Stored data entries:
● ● ● ●
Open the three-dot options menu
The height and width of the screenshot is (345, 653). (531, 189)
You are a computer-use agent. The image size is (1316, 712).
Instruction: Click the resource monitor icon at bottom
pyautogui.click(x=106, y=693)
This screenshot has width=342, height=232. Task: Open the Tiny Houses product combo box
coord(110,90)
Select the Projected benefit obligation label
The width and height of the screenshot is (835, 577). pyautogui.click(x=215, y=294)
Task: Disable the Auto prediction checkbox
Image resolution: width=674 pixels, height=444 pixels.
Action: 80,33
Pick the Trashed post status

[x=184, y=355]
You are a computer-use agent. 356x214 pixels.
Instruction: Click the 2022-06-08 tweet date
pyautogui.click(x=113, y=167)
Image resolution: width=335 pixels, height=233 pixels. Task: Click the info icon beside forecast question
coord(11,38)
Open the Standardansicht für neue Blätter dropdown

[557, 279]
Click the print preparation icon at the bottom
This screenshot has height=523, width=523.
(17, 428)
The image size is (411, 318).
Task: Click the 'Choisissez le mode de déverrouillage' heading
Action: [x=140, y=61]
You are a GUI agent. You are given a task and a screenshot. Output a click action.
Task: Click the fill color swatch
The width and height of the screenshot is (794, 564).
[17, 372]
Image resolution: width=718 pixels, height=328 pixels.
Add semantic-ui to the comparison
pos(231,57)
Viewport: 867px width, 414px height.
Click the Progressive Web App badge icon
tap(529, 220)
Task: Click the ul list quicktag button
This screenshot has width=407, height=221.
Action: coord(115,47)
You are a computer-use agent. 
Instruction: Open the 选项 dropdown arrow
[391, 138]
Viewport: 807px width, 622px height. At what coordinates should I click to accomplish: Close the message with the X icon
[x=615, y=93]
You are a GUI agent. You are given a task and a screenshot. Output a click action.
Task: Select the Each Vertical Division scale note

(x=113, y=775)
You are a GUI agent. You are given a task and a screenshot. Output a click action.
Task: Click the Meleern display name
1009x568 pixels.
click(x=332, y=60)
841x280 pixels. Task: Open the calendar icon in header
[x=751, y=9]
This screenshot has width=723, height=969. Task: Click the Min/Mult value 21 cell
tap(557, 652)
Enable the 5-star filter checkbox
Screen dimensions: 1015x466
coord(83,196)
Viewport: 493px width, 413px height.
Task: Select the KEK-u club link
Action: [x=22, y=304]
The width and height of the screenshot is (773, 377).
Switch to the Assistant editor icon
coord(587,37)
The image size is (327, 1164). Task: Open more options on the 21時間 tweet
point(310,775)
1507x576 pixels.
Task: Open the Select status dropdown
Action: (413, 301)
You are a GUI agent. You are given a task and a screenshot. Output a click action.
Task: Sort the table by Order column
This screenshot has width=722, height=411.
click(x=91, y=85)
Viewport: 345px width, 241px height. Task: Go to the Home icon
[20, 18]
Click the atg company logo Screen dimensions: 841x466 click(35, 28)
● ● ● ●
**TO DO**. Collect every line above that contains the word "computer".

**TASK OUTPUT**.
You are a computer-use agent. The image size is (1316, 712).
You are a computer-use agent. 356x214 pixels.
You are a computer-use agent. 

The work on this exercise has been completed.